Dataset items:
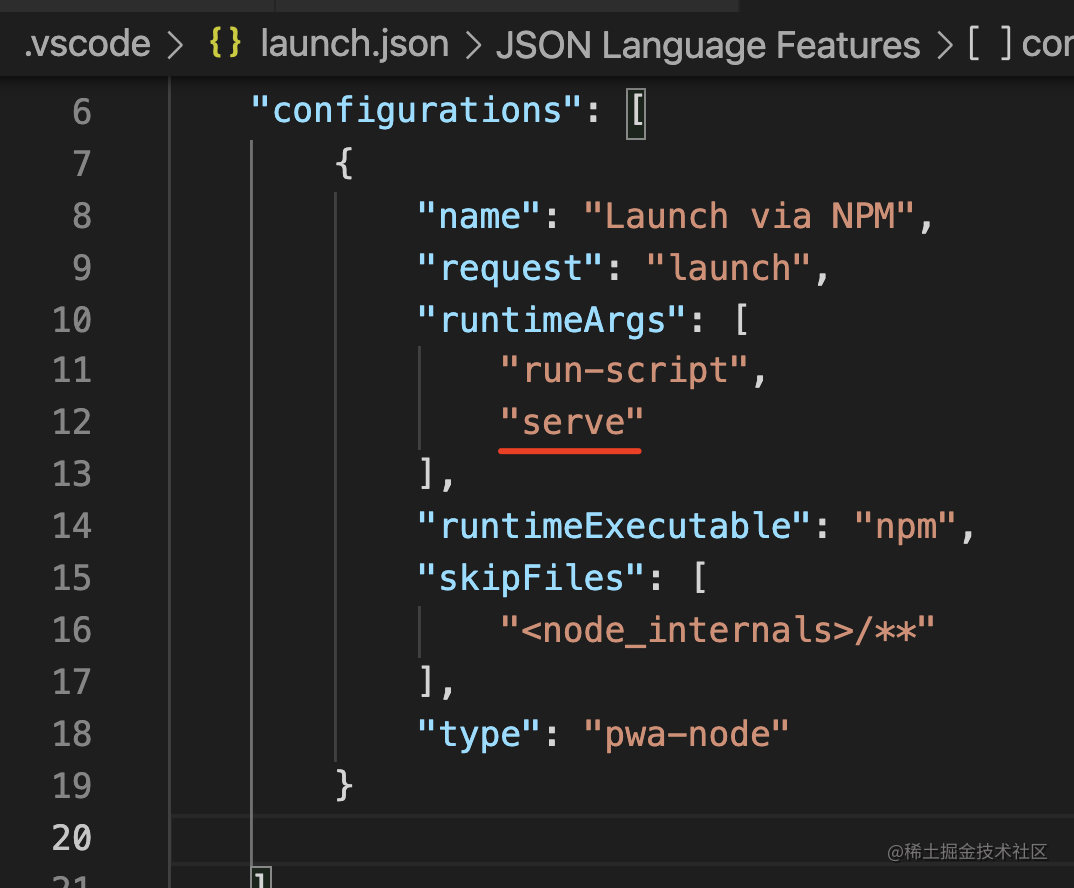The image size is (1074, 888).
Task: Click the "runtimeExecutable" property key
Action: (615, 525)
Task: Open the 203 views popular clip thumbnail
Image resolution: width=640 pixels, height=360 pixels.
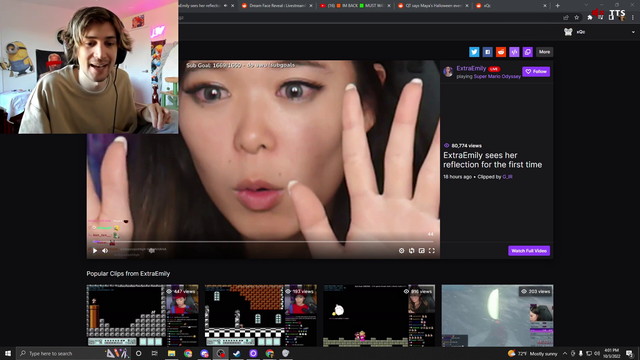Action: [497, 316]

**Directions**
Each line from the one containing "Task: Open the" through the last line above should be retyped exactly, and no other line. Any picture is to be left out.

**Answer box**
Task: Open the 203 views popular clip thumbnail
Image resolution: width=640 pixels, height=360 pixels.
Action: [497, 316]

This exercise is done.